** Begin Record excerpts **

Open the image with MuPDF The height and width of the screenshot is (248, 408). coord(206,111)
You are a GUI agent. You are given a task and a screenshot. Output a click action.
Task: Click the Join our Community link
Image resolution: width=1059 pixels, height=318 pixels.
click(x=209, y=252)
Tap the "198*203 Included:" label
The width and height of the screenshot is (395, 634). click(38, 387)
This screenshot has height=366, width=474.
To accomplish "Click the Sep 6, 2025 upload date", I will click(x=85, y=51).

** End Record excerpts **
** Begin Record excerpts **

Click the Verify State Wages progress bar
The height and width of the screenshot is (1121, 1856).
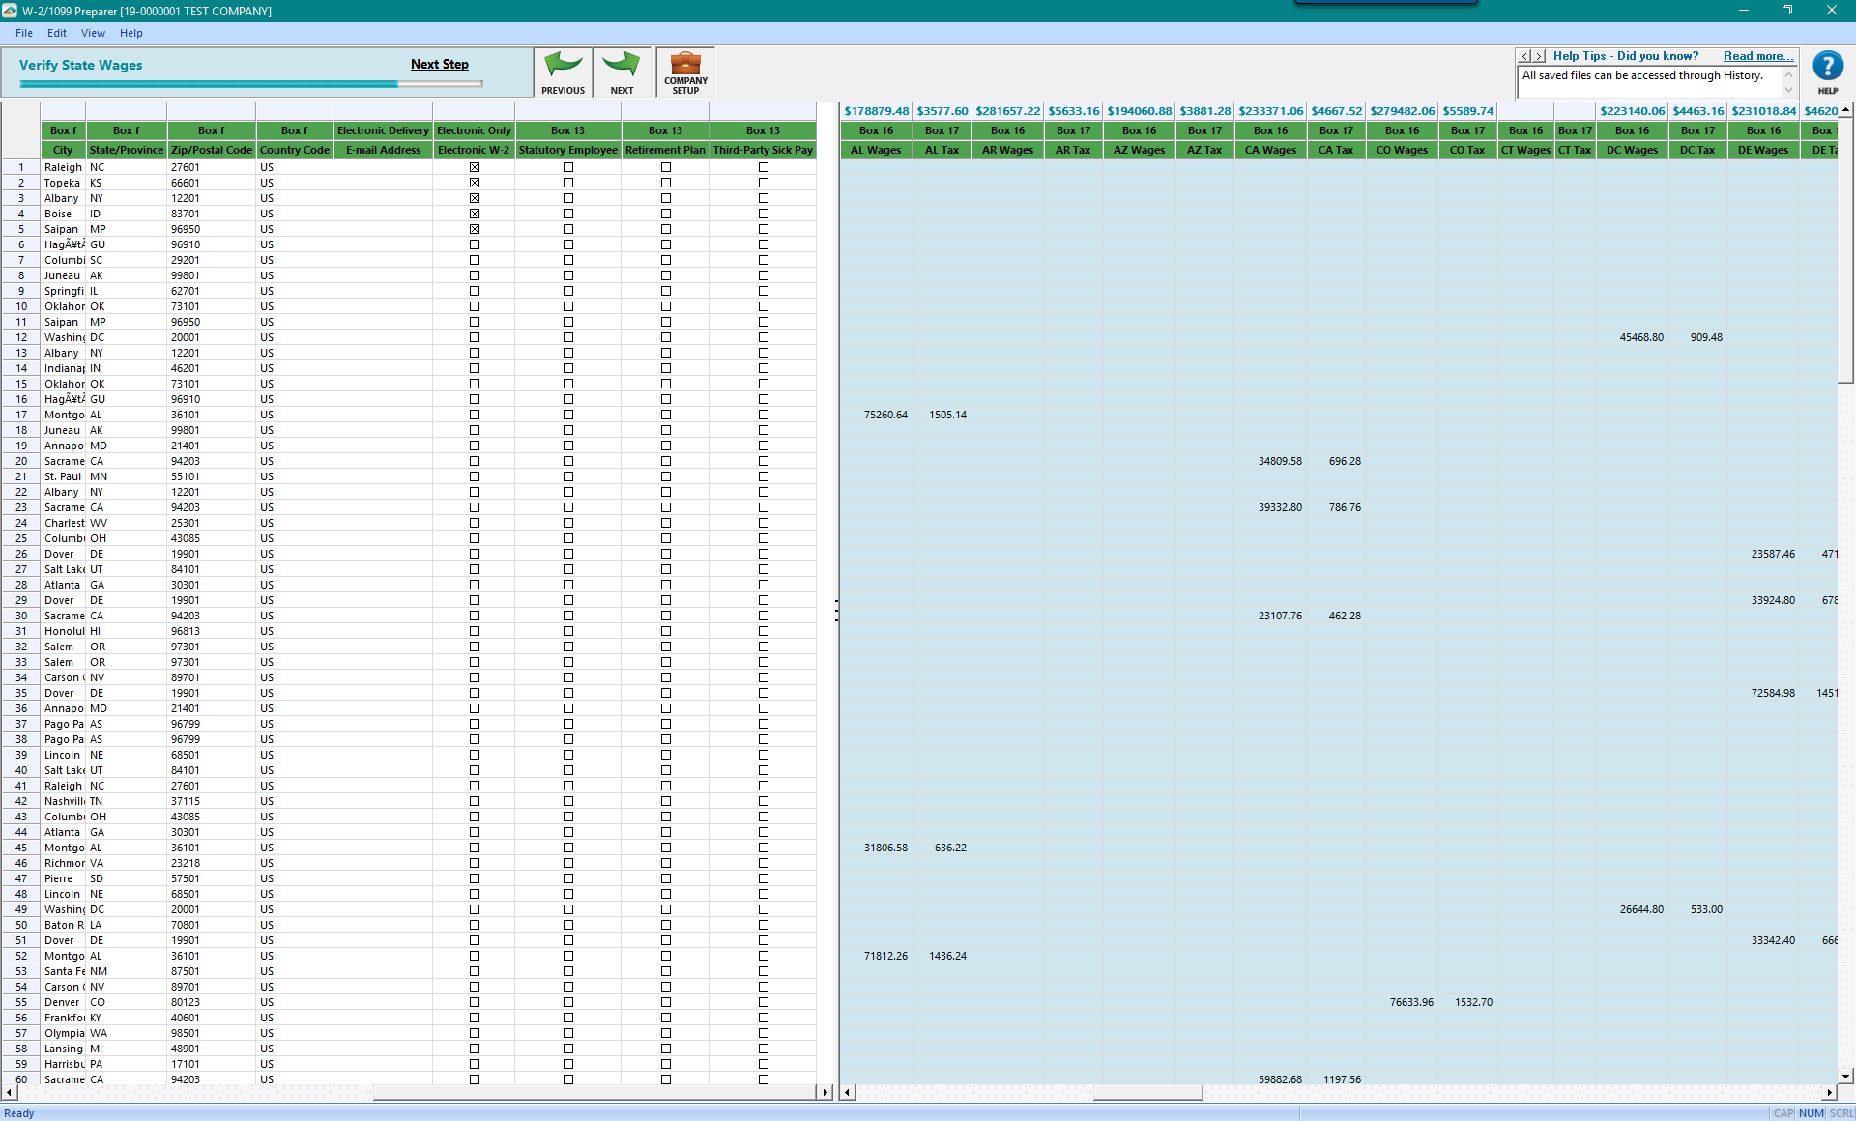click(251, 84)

** End Record excerpts **
** Begin Record excerpts **

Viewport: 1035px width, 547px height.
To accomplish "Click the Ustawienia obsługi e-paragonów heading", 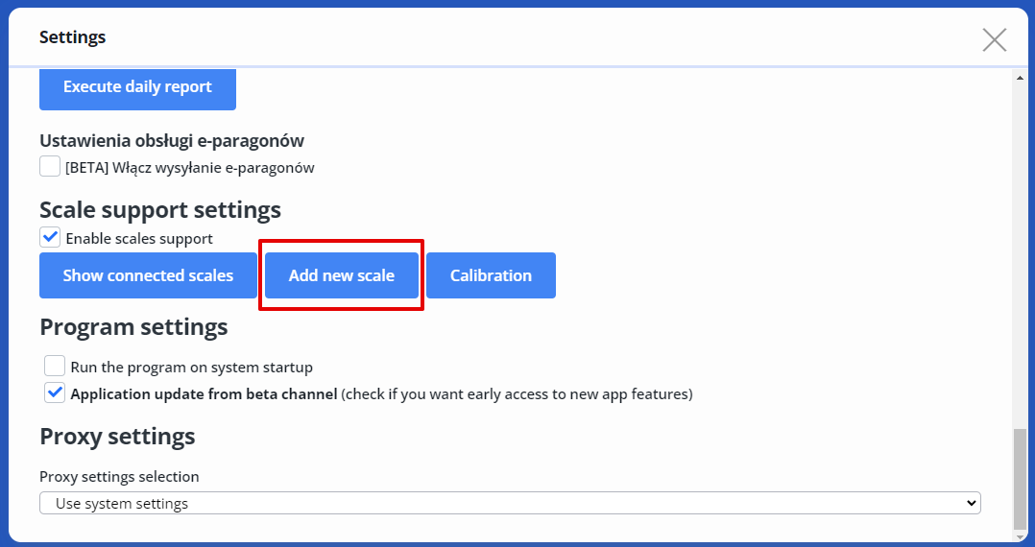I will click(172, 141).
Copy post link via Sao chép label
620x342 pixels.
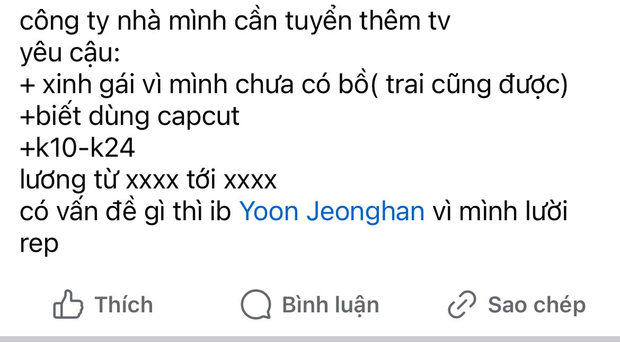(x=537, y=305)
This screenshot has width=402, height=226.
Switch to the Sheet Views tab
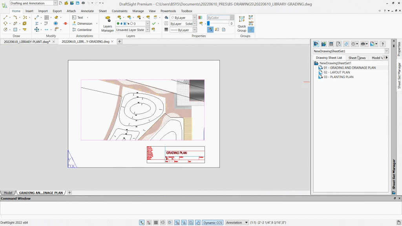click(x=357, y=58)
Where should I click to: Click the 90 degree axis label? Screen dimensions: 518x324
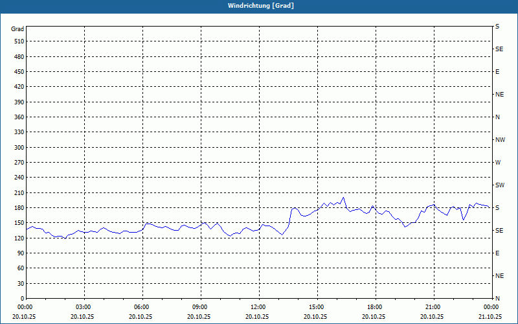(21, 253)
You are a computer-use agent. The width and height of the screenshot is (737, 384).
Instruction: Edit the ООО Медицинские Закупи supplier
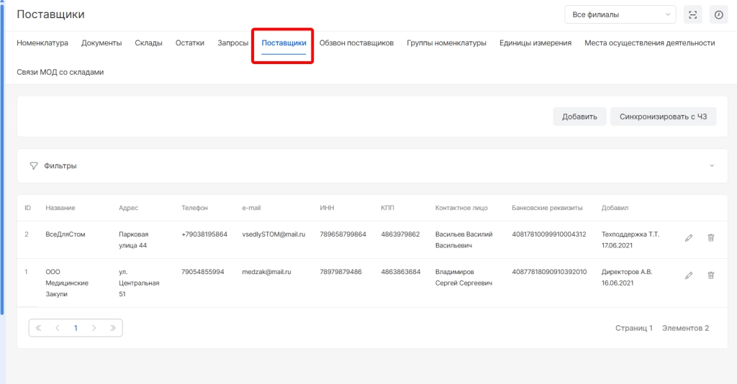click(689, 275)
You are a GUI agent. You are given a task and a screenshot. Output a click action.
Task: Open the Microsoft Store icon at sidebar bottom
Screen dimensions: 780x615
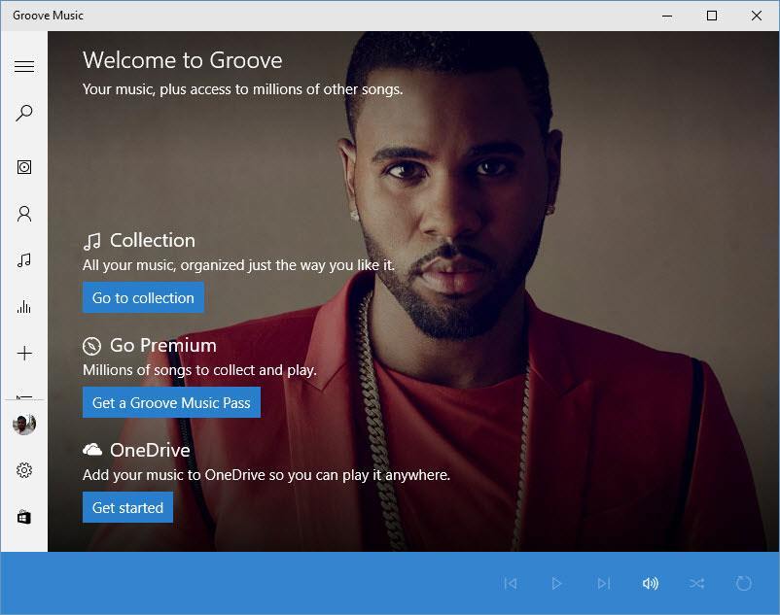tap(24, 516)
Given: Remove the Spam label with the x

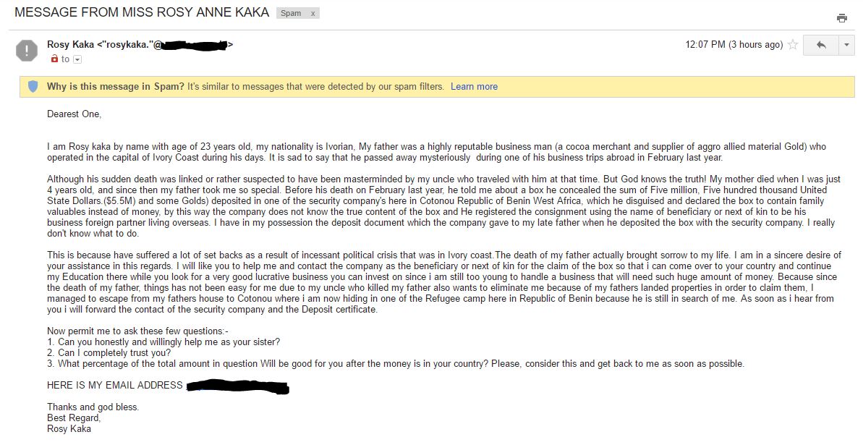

** End Record excerpts **

» **The request**
Reproduce, without any alteration, every line from the one containing "Click the Verify State Wages progress bar" down to the one containing "click(251, 84)", both included, omitting the pictures from your answer.

» **Answer below**
Click the Verify State Wages progress bar
The height and width of the screenshot is (1121, 1856).
click(251, 84)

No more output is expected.